EXERCISE: Word for word, retype each record shown below.

SOURCE MATERIAL:
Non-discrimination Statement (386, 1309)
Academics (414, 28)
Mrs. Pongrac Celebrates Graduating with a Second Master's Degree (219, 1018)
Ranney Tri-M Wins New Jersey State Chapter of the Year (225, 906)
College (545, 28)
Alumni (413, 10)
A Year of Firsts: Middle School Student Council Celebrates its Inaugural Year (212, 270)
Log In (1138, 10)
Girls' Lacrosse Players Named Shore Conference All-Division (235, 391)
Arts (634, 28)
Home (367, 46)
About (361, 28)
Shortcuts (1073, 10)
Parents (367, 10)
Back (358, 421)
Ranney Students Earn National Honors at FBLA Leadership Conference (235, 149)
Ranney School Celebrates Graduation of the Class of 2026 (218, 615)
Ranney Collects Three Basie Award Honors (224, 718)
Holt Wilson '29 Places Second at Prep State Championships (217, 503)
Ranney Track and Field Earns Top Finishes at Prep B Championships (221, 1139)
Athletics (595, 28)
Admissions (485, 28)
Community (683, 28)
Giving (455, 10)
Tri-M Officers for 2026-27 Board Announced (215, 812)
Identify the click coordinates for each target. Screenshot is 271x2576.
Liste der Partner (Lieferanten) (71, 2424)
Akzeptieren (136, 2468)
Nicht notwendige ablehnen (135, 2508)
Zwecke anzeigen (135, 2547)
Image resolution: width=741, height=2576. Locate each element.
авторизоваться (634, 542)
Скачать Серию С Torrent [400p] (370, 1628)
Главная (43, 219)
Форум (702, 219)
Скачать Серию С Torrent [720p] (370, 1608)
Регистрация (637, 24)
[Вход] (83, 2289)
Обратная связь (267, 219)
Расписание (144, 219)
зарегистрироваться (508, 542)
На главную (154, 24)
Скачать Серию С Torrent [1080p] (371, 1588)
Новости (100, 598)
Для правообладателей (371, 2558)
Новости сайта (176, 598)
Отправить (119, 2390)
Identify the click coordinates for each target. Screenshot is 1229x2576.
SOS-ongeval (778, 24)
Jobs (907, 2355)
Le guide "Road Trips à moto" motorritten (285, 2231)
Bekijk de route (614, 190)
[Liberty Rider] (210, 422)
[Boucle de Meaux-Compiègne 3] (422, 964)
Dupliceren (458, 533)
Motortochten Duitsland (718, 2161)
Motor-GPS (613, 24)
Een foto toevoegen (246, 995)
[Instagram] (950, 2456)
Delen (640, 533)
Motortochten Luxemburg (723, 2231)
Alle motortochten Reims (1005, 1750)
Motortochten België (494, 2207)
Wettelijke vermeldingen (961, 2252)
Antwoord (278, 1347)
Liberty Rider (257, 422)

ANSWER SECTION:
Non-discrimination Statement (386, 1309)
Academics (414, 28)
Mrs. Pongrac Celebrates Graduating with a Second Master's Degree (219, 1018)
Ranney Tri-M Wins New Jersey State Chapter of the Year (225, 906)
College (545, 28)
Alumni (413, 10)
A Year of Firsts: Middle School Student Council Celebrates its Inaugural Year (212, 270)
Log In (1138, 10)
Girls' Lacrosse Players Named Shore Conference All-Division (235, 391)
Arts (634, 28)
Home (367, 46)
About (361, 28)
Shortcuts (1073, 10)
Parents (367, 10)
Back (358, 421)
Ranney Students Earn National Honors at FBLA Leadership Conference (235, 149)
Ranney School Celebrates Graduation of the Class of 2026 (218, 615)
Ranney Collects Three Basie Award Honors (224, 718)
Holt Wilson '29 Places Second at Prep State Championships (217, 503)
Ranney Track and Field Earns Top Finishes at Prep B Championships (221, 1139)
Athletics (595, 28)
Admissions (485, 28)
Community (683, 28)
Giving (455, 10)
Tri-M Officers for 2026-27 Board Announced (215, 812)
Identify the click coordinates for each target. Screenshot is 271x2576.
Liste der Partner (Lieferanten) (71, 2424)
Akzeptieren (136, 2468)
Nicht notwendige ablehnen (135, 2508)
Zwecke anzeigen (135, 2547)
Image resolution: width=741, height=2576. Locate each element.
авторизоваться (634, 542)
Скачать Серию С Torrent [400p] (370, 1628)
Главная (43, 219)
Форум (702, 219)
Скачать Серию С Torrent [720p] (370, 1608)
Регистрация (637, 24)
[Вход] (83, 2289)
Обратная связь (267, 219)
Расписание (144, 219)
зарегистрироваться (508, 542)
На главную (154, 24)
Скачать Серию С Torrent [1080p] (371, 1588)
Новости (100, 598)
Для правообладателей (371, 2558)
Новости сайта (176, 598)
Отправить (119, 2390)
Identify the click coordinates for each target. Screenshot is 1229x2576.
SOS-ongeval (778, 24)
Jobs (907, 2355)
Le guide "Road Trips à moto" motorritten (285, 2231)
Bekijk de route (614, 190)
[Liberty Rider] (210, 422)
[Boucle de Meaux-Compiègne 3] (422, 964)
Dupliceren (458, 533)
Motortochten Duitsland (718, 2161)
Motor-GPS (613, 24)
Een foto toevoegen (246, 995)
[Instagram] (950, 2456)
Delen (640, 533)
Motortochten Luxemburg (723, 2231)
Alle motortochten Reims (1005, 1750)
Motortochten België (494, 2207)
Wettelijke vermeldingen (961, 2252)
Antwoord (278, 1347)
Liberty Rider (257, 422)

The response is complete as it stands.